**LISTED RECORDS**
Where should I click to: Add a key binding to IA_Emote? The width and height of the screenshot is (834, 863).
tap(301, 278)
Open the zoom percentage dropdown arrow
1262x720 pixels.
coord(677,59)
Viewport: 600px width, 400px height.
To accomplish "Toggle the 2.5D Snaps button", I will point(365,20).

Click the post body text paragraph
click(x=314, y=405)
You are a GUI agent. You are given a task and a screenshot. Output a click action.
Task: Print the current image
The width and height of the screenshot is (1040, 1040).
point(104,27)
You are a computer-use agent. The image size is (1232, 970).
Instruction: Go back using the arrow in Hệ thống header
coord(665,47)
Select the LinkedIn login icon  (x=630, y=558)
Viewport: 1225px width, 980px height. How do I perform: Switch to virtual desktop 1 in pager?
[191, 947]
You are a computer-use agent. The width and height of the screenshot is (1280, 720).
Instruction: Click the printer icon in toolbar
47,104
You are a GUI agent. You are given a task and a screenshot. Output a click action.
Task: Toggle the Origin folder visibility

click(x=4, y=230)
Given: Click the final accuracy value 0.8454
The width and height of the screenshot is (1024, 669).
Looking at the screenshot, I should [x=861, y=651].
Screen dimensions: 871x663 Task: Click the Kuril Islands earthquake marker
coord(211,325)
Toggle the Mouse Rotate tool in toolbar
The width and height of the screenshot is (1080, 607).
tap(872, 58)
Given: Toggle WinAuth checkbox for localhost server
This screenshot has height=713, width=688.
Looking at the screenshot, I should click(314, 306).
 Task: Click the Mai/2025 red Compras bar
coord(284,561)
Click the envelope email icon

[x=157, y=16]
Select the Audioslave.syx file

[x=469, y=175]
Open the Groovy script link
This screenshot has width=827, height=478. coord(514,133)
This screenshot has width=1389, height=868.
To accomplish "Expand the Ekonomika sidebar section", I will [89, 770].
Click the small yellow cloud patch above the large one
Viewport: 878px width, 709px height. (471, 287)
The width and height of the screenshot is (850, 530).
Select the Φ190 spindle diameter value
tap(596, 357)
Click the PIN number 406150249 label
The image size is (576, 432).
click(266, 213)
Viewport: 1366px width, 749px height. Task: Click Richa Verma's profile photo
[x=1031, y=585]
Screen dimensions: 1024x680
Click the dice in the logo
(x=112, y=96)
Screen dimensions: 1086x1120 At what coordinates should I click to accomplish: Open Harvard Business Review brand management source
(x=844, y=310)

**ACTIVITY**
From the line that contains "The width and height of the screenshot is (850, 530)." down to the last line of the listing above, repeat each line exactly, and include nothing else.

**TASK OUTPUT**
The width and height of the screenshot is (850, 530).
Select the Φ190 spindle diameter value
tap(596, 357)
Click the PIN number 406150249 label
The image size is (576, 432).
click(266, 213)
Viewport: 1366px width, 749px height. Task: Click Richa Verma's profile photo
[x=1031, y=585]
Screen dimensions: 1024x680
Click the dice in the logo
(x=112, y=96)
Screen dimensions: 1086x1120 At what coordinates should I click to accomplish: Open Harvard Business Review brand management source
(x=844, y=310)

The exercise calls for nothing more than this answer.